El Regreso De La Autoridad (De mayo de 1968 a mayo de 2007)

Hace unos días, el diario conservador Le Figaro titulaba con una dolida expresión de Nicolas Sarkozy: «¿Por qué me odian?», se preguntaba el candidato de la derecha francesa a la presidencia de la República. La respuesta -tratándose de una izquierda como la gala, denunciada hoy en ABC por el economista y profesor Jacques Marseille- resulta fácil: Sarkozy representa todo lo que el anquilosado pensamiento seudo progresista detesta en Francia. La gauche divine -no podría definirse si no es en la lengua de Moli_re- se ha venido reflejando en una endogamia que ha practicado igualmente la derecha chiraquiana: burócrata, estatalista, centralizadora, hipócrita y perezosa.

Sarkozy es un hijo de inmigrantes húngaros -con una veta judía que inquieta a más de uno-; no es un enarca, es decir, no se ha formado en la aristocrática Escuela Nacional de Administración (ENA), cantera de la clase política francesa; ha roto todos los convencionalismos verbales tradicionales en los dirigentes del país vecino -nada le importó denominar racaille (gentuza) a los agitadores de los suburbios-; su vida sentimental y familiar es atrevida y transparente, bien lejana al blanqueamiento secretista de Mitterrand y Chirac, con un trastero de comportamientos impropios y apariencias impolutas.

Pero sobre todo, la izquierda francesa odia a Sarkozy porque el candidato de la UMP ha sentenciado a muerte la vigencia del acervo de contravalores que introdujo en la vida pública de aquel país y de Europa entera la revolución urbana del mayo francés de 1968. Cuando Ségol_ne Royal perdió los nervios en su cara a cara televisivo el pasado miércoles e insultó a su contrincante, todo el encanto de su telegenia, de su extraordinaria elegancia, de su dicción musical, se vino abajo para mostrar -también en la izquierda francesa hay que pelar la cebolla-la segunda capa que subyace en un socialismo galo agarrotado por cuarenta años de impostura que se contagió a una derecha que, después de Georges Pompidou, se conchabó con sus adversarios para aristocratizar la V República y sumirla en el océano de los tópicos cuya columna vertebral ha sido de forma permanente la peor de las demagogias.

Material guardado

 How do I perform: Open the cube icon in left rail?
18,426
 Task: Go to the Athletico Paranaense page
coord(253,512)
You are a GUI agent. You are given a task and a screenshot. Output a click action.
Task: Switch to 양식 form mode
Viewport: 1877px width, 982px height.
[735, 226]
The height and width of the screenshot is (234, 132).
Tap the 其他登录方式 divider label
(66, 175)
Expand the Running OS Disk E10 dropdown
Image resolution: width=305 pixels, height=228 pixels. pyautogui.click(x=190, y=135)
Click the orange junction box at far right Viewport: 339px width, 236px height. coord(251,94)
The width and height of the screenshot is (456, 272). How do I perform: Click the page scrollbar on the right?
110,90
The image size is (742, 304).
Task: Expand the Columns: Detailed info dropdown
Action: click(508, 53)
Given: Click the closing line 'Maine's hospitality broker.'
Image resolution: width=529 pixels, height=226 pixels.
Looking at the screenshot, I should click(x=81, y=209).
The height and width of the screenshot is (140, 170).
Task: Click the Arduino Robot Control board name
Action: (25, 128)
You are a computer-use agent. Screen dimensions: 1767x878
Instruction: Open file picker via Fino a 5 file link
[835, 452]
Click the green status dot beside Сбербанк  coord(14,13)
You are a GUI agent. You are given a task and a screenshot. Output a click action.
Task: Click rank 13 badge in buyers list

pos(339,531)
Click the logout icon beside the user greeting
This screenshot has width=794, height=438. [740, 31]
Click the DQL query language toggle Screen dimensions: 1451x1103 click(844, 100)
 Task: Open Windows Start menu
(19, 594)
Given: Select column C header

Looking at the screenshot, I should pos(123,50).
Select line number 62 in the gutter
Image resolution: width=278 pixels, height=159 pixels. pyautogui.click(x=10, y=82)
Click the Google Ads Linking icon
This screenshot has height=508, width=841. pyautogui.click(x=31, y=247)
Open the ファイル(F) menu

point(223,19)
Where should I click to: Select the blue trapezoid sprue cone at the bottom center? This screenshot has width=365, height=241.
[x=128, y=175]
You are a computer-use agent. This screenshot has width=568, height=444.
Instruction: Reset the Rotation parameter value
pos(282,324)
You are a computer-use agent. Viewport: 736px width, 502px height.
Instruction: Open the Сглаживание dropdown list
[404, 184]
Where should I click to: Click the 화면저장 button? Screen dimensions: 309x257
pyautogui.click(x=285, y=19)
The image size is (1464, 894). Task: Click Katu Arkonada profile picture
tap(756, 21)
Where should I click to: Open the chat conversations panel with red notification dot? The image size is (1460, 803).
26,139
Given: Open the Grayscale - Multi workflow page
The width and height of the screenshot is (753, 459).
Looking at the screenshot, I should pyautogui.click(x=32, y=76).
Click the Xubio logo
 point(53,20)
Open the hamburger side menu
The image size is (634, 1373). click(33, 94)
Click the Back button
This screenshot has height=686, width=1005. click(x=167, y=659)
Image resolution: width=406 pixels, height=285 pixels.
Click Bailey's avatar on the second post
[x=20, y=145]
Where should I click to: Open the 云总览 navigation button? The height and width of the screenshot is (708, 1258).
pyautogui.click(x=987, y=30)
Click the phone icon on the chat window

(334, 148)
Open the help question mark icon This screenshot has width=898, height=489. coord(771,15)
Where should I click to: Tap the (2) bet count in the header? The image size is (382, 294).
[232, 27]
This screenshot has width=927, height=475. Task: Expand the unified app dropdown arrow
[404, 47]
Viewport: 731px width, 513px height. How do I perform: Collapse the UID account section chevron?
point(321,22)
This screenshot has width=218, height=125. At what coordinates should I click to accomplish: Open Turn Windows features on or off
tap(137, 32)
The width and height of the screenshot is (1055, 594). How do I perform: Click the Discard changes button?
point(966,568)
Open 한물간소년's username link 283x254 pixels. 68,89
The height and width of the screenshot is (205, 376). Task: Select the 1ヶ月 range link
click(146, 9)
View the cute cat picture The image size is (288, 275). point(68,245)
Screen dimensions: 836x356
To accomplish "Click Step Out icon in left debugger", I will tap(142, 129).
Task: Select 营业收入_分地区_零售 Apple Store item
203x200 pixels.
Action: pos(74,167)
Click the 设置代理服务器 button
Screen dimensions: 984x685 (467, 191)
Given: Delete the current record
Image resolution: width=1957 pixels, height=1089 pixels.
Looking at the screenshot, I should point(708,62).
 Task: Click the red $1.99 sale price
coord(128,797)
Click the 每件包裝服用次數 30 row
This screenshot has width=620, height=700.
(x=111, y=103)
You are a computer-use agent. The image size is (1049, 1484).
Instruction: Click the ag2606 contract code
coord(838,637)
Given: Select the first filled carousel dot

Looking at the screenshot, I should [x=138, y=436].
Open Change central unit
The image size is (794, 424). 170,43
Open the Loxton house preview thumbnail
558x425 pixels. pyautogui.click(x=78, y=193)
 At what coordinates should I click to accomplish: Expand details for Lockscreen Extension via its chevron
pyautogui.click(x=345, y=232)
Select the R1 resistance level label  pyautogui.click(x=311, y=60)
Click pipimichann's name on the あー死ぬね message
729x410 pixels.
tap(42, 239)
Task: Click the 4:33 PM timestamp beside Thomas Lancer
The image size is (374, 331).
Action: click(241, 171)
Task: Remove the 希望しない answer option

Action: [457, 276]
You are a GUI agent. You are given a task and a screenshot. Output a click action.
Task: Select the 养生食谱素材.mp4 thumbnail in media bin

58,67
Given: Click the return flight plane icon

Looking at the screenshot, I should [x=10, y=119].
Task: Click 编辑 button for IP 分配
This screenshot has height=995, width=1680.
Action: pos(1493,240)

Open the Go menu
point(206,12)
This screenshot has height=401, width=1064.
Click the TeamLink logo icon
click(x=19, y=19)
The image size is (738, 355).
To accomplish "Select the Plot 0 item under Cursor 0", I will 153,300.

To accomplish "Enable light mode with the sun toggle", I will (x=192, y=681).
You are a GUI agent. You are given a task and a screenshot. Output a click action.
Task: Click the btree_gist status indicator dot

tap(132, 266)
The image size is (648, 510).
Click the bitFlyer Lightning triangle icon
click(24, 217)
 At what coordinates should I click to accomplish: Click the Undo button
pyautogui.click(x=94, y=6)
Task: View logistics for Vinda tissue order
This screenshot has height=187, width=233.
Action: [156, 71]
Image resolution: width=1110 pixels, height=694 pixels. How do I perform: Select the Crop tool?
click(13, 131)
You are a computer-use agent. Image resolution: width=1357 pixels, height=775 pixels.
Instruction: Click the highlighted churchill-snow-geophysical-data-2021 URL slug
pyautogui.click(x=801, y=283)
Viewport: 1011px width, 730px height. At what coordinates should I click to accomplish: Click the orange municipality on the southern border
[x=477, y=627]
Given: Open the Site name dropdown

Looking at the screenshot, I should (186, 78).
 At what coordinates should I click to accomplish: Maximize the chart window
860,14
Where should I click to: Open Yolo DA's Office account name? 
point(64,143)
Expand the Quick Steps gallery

Lista de tareas
1: Por favor, reproduce literalmente el artículo sobre Sarkozy desde "Pero sobre todo, la" hasta "de las demagogias.", incluida esta última parte.
2: Enumera los adjetivos con que el artículo sobre Sarkozy caracteriza la endogamia de la gauche divine y de la derecha chiraquiana.

Resultados finales
1:
Pero sobre todo, la izquierda francesa odia a Sarkozy porque el candidato de la UMP ha sentenciado a muerte la vigencia del acervo de contravalores que introdujo en la vida pública de aquel país y de Europa entera la revolución urbana del mayo francés de 1968. Cuando Ségol_ne Royal perdió los nervios en su cara a cara televisivo el pasado miércoles e insultó a su contrincante, todo el encanto de su telegenia, de su extraordinaria elegancia, de su dicción musical, se vino abajo para mostrar -también en la izquierda francesa hay que pelar la cebolla-la segunda capa que subyace en un socialismo galo agarrotado por cuarenta años de impostura que se contagió a una derecha que, después de Georges Pompidou, se conchabó con sus adversarios para aristocratizar la V República y sumirla en el océano de los tópicos cuya columna vertebral ha sido de forma permanente la peor de las demagogias.

2: burócrata, estatalista, centralizadora, hipócrita, perezosa